От Кронштадта впервые разошлись до полного исчезновения из глаз берега. Митя, глядя вперед, примерился приложить на открывшееся пространство уже знакомое ему озеро Ильмень; Ильмень лег легко, ничего ни впереди, ни по сторонам не задев, – как носовой платок на городской площади. А до настоящего моря, судя по карте, было еще две сотни миль. Впрочем, и сама Балтика, как ни говори, море внутреннее, зажатое берегами, все (если смотреть на карту) в веснушках сотен островов… Что же такое тогда океан?
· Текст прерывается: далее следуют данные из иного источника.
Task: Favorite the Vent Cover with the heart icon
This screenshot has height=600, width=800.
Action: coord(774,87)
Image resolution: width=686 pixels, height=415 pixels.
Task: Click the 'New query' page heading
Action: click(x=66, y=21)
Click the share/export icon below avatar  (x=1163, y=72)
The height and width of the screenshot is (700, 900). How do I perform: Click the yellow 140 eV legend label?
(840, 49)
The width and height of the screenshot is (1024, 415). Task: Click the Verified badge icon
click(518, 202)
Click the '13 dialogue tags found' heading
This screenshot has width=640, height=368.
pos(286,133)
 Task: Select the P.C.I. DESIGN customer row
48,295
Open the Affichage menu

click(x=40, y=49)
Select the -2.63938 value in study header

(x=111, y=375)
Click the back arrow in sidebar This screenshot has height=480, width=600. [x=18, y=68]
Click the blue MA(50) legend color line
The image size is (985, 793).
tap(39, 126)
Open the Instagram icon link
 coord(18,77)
Навстречу шли норвежские лесовозы, маячили на горизонте шведские сейнеры, шхуну обогнало огромное учебное судно «Комсомолец». Глядя вслед «Комсомольцу», капитан второго ранга Рюмин, костлявый старик с малиновым орлиным носом, сообщил, что сорок пять лет назад, когда это судно называлось еще «Океан», он учился на нем брать первые пеленги. Сорок пять лет назад! По большим праздникам любопытные специально разыскивали Рюмина: на парадной тужурке его можно было увидеть беленький эмалевый Георгий…

Финский залив до самого Таллина «Надежда» прошла вслед за «Учебой» без всяких приключений. Шли целые сутки. Около Таллина путь им преградил военно-морской катер. Шхунам было приказано держаться ближе к берегу: мористее эсминец расстреливал всплывшую рогатую мину.

– Странно, – сказал Васильев. – Мы здесь хорошо тралили. Много раз.

– Может, из открытого моря принесло? – предположил Рюмин.

– Не исключено.

Из чего стало известно, что Васильев после войны был на тральщиках.

Шхуны держали путь на Лиепаю: там назначена была встреча с рижскими нахимовцами. Предстояли соревнования, которые планировал еще Папа Карло. В чем только они не должны были соревноваться – от перетягивания каната до знания биографии Павла Степановича Нахимова… Впрочем, до Лиепаи Рюмин мечтал вдоволь поорать на них в рупор. Для этого, однако, требовалось всего-навсего одно, но необходимое условие: чтобы подул хоть слабенький ветер. Но над Балтикой продолжал стоять мертвый, почти тропический штиль. «Надежда» вслед за «Учебой» вышла из Финского залива, повернула к югу и, постукивая пока что исправно работающим двигателем, направилась к Рижскому заливу.

Старый Рюмин, пожилой лейтенант Лагунов и командир роты Васильев молча бродили по палубе. Запасные брезенты и парусина были вынуты из трюма и проветрены. Тросы размотаны, проветрены, собраны в бухты и вновь уложены в боцманские выгородки. Новые кисти для покрасочных работ, как требовала инструкция, обвязаны на одну треть. Затеянная викторина – когда флажным семафором шхуны обменивались каверзными вопросами, – не успев начаться, заглохла.

Над Балтикой стоял штиль. Искать фиктивную работу тридцати пятнадцатилетним парням, которые действительно усиленно занимались в учебном году и которым предстояло через месяц снова на восемь месяцев врубиться в книги, ни Рюмин, ни Васильев не стали.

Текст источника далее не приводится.